We recently caught up with former student Flavia Scognamillo, a graduate of our 2011-12 class, who is designing schools and residences for disadvantaged communities in Tamil Nadu, India through an NGO from her native Italy.
A few members of the Made in Earth team during a fundraising event. From left to right:
Giuliana Sandulli, Ada Catapano, Alessandro Turchi and Flavia Scognamillo)

Name: Flavia Scognamillo
Age: 30
Nationality: Italian
Occupation: Architect
Location: Made in Earth, Naples, Italy
Area of interest/specialty: Community-based projects
Professional goal: To improve quality of life promoting social inclusion and capacity building

What did you do after graduating from the program?

I obtained my professional license in Italy and participated in design competitions and training courses. In 2013, I took part in the Leonardo da Vinci EU mobility program, during which I worked in Granada, Spain. My hosting organization was a center for immigrants, children and people in need, where I coordinated several educational and vocational activities in order to implement a community participation strategy. Since last year, I have worked as assistant urban planner and currently I am currently architect at Made in Earth ONLUS, a Naples-based non-profit association.
Vellore House
is the second children’s home project of Made in Earth. It hosts twenty abandoned/parentless HIV-positive children and their mothers.

What does your current job entail?

Made in Earth ONLUS is a young non-profit organization, established to develop sustainable and humanitarian architectural projects. The main project I am involved in is the implementation of an integrated network of small buildings in India, to support the local NGO Terre des Hommes Core.
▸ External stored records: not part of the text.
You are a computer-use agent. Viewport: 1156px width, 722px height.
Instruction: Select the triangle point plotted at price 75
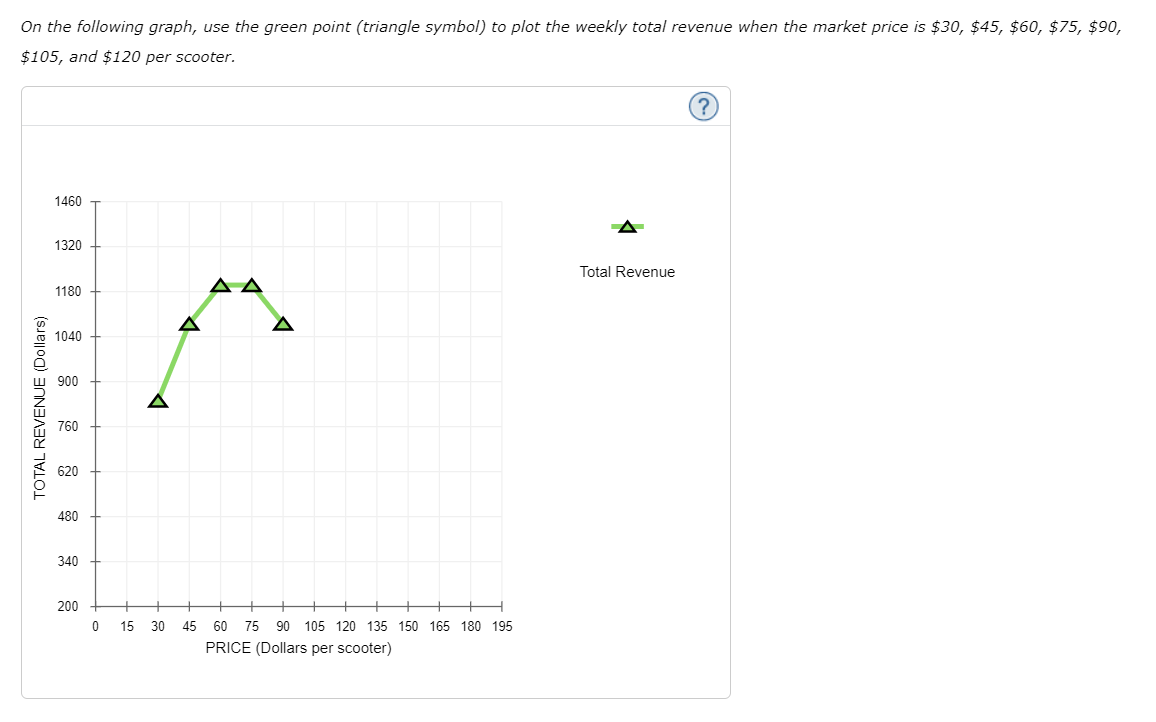tap(251, 284)
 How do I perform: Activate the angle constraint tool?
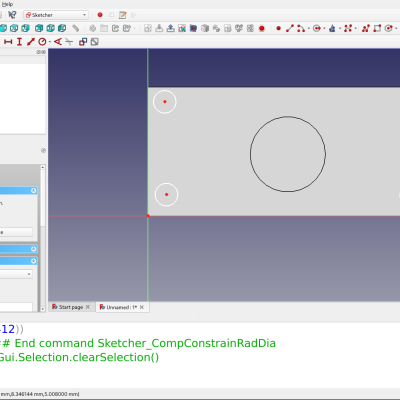click(x=58, y=42)
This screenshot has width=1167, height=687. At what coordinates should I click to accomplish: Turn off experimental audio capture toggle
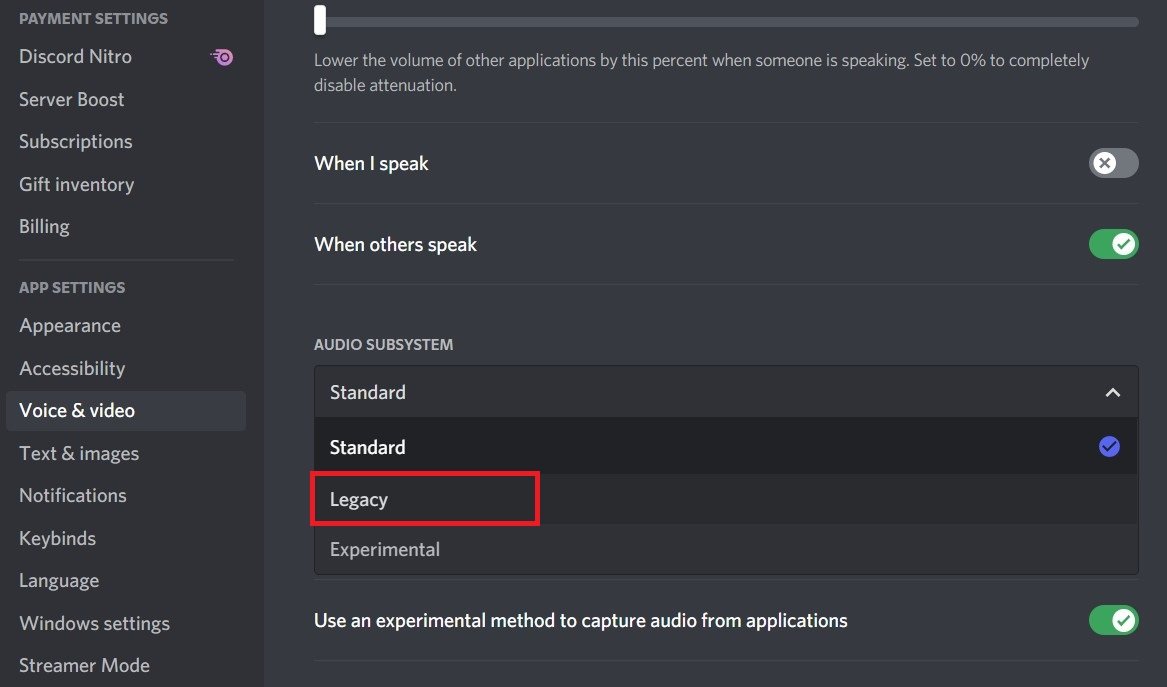coord(1113,621)
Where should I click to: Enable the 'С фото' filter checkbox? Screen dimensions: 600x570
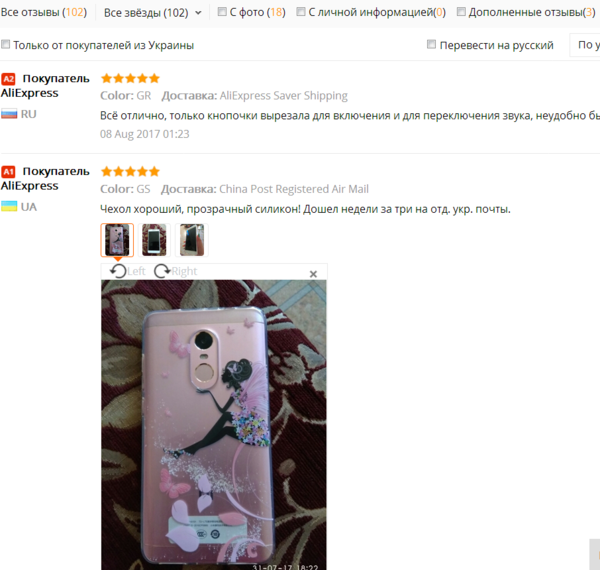coord(222,12)
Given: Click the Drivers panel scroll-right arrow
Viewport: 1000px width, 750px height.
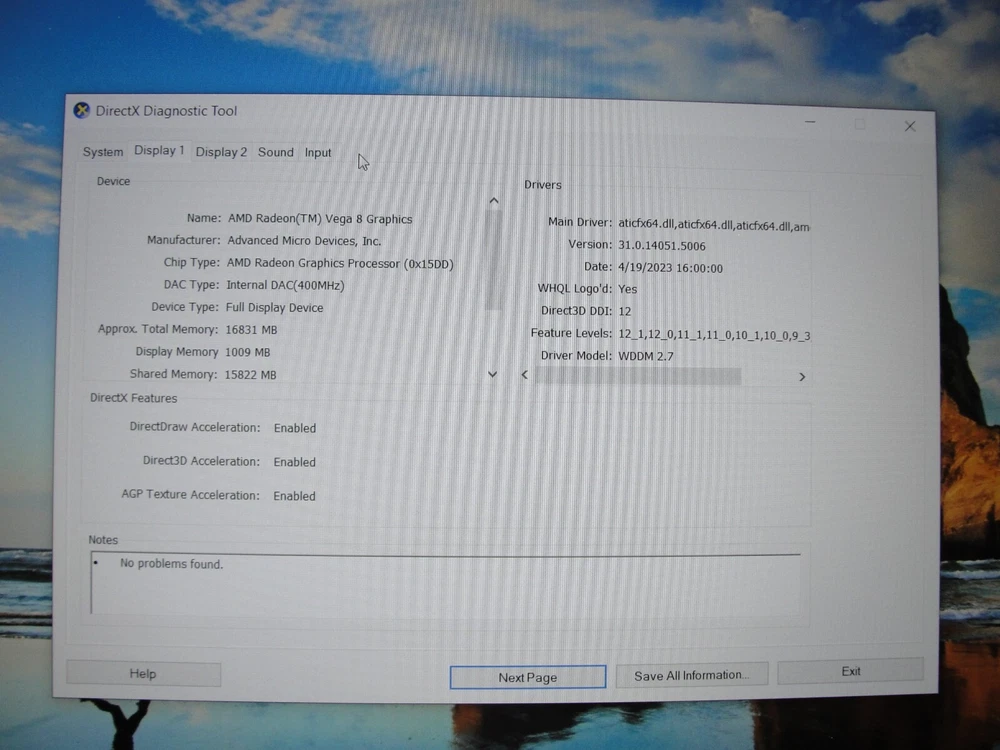Looking at the screenshot, I should click(802, 377).
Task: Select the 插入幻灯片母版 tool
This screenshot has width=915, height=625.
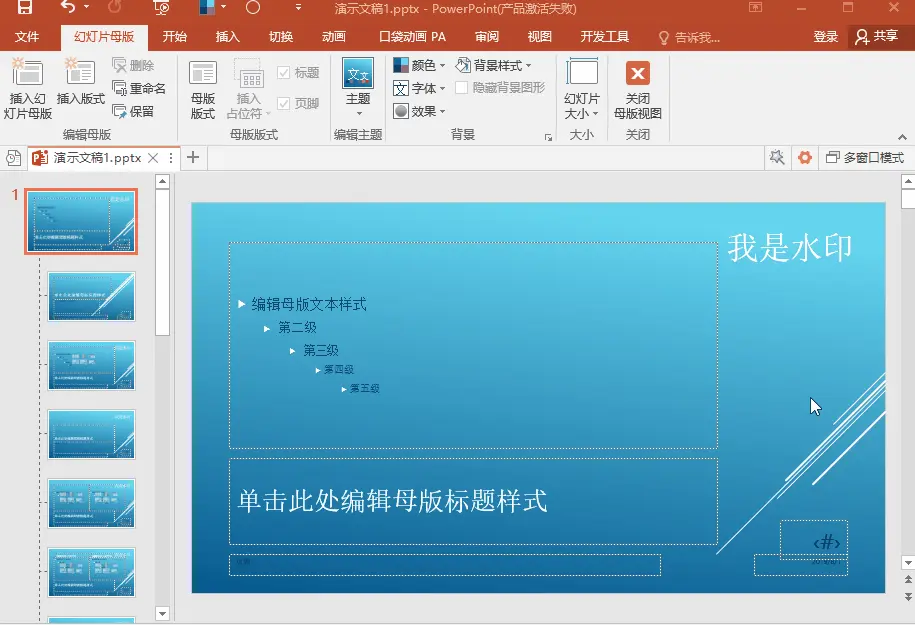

The special care program follows deprived children from early childhood and beyond in education and training. Until now, Made in Earth has completed four projects in Tamil Nadu region: the training center Paul Institute, the Community Hall, and the Casa Rana and Vellore House foster homes. We are currently designing two residences for children and, during the last few months, I have been leading a small team of interns to develop the project of Kiramam House for abused girls.

Can you describe a typical work day?

The team meets in the office at 9.30 am to organize the day’s activities and define tasks. We check e-mails and deadlines before starting to work on current projects.

As part of a team, I contribute in all stages of design and development process, providing my support and guidance often remotely with technical staff deployed overseas. Besides the architectural work, I participate in defining the organization’ vision and I work on the implementation of key partnerships as well as on managing the operating plan. I am also responsible for competition entries, presentations, publications and fundraising events.
Vellore House: The building materials are local brick blocks, baked in the existing furnace located 500 meters from the plot boundaries. Local engineers, builders and community members were involved in the construction process.

What kind of challenges do you come across in your job?

There are two main challenges we are currently facing. The first is to match donors’ interests with the beneficiaries’ needs, and the second is to work remotely, mostly during the construction phase.

How do you feel that the program has contributed to your career?

I strongly believe that the master’s program provided me with the knowledge to manage and implement strategic projects in a multicultural environment. I also became aware that valuable scenarios of alternative futures can be designed only by gaining a deep perspective of current social, cultural and economic dynamics worldwide. This is why all of my work is based on a multi-disciplinary and strategic approach.

What advice would you give to our students or anyone looking to work in this field?

The humanitarian field is competitive, especially for entry levels. You need hands-on experience and it seems that the only way is to pay to volunteer overseas or accept unpaid internships. This was and is a real challenge for me. So, my advice is that the best place to start is your city, where you can gain valuable experience and really make a difference.